• [What is expected] Transcribe the entries, keeping every character the same.

• [Working data]
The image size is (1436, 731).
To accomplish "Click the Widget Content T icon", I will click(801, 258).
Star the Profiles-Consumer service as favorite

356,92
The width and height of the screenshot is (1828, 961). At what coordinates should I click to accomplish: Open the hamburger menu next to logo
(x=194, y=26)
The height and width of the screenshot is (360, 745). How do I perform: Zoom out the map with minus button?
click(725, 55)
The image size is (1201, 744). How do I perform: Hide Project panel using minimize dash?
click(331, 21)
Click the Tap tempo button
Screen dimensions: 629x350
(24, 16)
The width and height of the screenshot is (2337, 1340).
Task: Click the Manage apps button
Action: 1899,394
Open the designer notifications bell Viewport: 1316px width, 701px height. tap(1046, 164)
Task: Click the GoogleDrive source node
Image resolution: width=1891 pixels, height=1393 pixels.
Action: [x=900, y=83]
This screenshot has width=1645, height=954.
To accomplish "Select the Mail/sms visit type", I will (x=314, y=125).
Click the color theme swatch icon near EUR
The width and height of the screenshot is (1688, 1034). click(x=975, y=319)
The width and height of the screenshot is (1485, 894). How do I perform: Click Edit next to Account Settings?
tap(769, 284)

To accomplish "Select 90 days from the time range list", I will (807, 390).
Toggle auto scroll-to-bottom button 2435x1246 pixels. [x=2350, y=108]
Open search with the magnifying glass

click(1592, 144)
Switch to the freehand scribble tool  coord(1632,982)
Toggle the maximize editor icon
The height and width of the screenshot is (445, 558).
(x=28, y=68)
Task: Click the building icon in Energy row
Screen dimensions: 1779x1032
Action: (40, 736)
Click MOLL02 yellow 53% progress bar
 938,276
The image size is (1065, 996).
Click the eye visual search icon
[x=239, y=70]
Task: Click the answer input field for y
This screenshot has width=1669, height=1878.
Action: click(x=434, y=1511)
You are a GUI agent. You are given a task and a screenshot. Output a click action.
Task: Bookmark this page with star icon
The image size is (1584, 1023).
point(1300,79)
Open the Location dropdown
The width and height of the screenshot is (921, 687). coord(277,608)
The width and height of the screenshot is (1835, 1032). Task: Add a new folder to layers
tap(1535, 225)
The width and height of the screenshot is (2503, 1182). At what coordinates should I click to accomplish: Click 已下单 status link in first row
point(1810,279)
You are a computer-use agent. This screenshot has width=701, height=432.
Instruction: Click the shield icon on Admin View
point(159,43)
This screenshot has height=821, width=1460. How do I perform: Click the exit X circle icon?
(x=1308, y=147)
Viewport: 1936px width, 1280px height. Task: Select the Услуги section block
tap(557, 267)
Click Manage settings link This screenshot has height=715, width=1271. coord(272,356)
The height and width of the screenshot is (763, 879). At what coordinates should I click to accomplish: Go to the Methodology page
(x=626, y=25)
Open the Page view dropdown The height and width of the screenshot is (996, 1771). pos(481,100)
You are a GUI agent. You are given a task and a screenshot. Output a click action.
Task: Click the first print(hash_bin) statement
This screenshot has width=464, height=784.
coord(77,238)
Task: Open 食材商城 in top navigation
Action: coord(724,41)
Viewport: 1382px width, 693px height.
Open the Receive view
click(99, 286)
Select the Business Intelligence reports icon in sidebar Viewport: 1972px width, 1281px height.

• [Expected output]
The image size is (1436, 731).
To accomplish "Click the Widget Content T icon", I will click(801, 258).
Star the Profiles-Consumer service as favorite

356,92
The width and height of the screenshot is (1828, 961). At what coordinates should I click to accomplish: Open the hamburger menu next to logo
(x=194, y=26)
The height and width of the screenshot is (360, 745). How do I perform: Zoom out the map with minus button?
click(725, 55)
The image size is (1201, 744). How do I perform: Hide Project panel using minimize dash?
click(331, 21)
Click the Tap tempo button
Screen dimensions: 629x350
(24, 16)
The width and height of the screenshot is (2337, 1340).
Task: Click the Manage apps button
Action: 1899,394
Open the designer notifications bell Viewport: 1316px width, 701px height. tap(1046, 164)
Task: Click the GoogleDrive source node
Image resolution: width=1891 pixels, height=1393 pixels.
Action: [x=900, y=83]
This screenshot has width=1645, height=954.
To accomplish "Select the Mail/sms visit type", I will (x=314, y=125).
Click the color theme swatch icon near EUR
The width and height of the screenshot is (1688, 1034). click(x=975, y=319)
The width and height of the screenshot is (1485, 894). How do I perform: Click Edit next to Account Settings?
tap(769, 284)

To accomplish "Select 90 days from the time range list", I will (807, 390).
Toggle auto scroll-to-bottom button 2435x1246 pixels. [x=2350, y=108]
Open search with the magnifying glass

click(1592, 144)
Switch to the freehand scribble tool  coord(1632,982)
Toggle the maximize editor icon
The height and width of the screenshot is (445, 558).
(x=28, y=68)
Task: Click the building icon in Energy row
Screen dimensions: 1779x1032
Action: (40, 736)
Click MOLL02 yellow 53% progress bar
 938,276
The image size is (1065, 996).
Click the eye visual search icon
[x=239, y=70]
Task: Click the answer input field for y
This screenshot has width=1669, height=1878.
Action: click(x=434, y=1511)
You are a GUI agent. You are given a task and a screenshot. Output a click action.
Task: Bookmark this page with star icon
The image size is (1584, 1023).
point(1300,79)
Open the Location dropdown
The width and height of the screenshot is (921, 687). coord(277,608)
The width and height of the screenshot is (1835, 1032). Task: Add a new folder to layers
tap(1535, 225)
The width and height of the screenshot is (2503, 1182). At what coordinates should I click to accomplish: Click 已下单 status link in first row
point(1810,279)
You are a computer-use agent. This screenshot has width=701, height=432.
Instruction: Click the shield icon on Admin View
point(159,43)
This screenshot has height=821, width=1460. How do I perform: Click the exit X circle icon?
(x=1308, y=147)
Viewport: 1936px width, 1280px height. Task: Select the Услуги section block
tap(557, 267)
Click Manage settings link This screenshot has height=715, width=1271. coord(272,356)
The height and width of the screenshot is (763, 879). At what coordinates should I click to accomplish: Go to the Methodology page
(x=626, y=25)
Open the Page view dropdown The height and width of the screenshot is (996, 1771). pos(481,100)
You are a GUI agent. You are given a task and a screenshot. Output a click action.
Task: Click the first print(hash_bin) statement
This screenshot has width=464, height=784.
coord(77,238)
Task: Open 食材商城 in top navigation
Action: coord(724,41)
Viewport: 1382px width, 693px height.
Open the Receive view
click(99, 286)
Select the Business Intelligence reports icon in sidebar Viewport: 1972px width, 1281px height.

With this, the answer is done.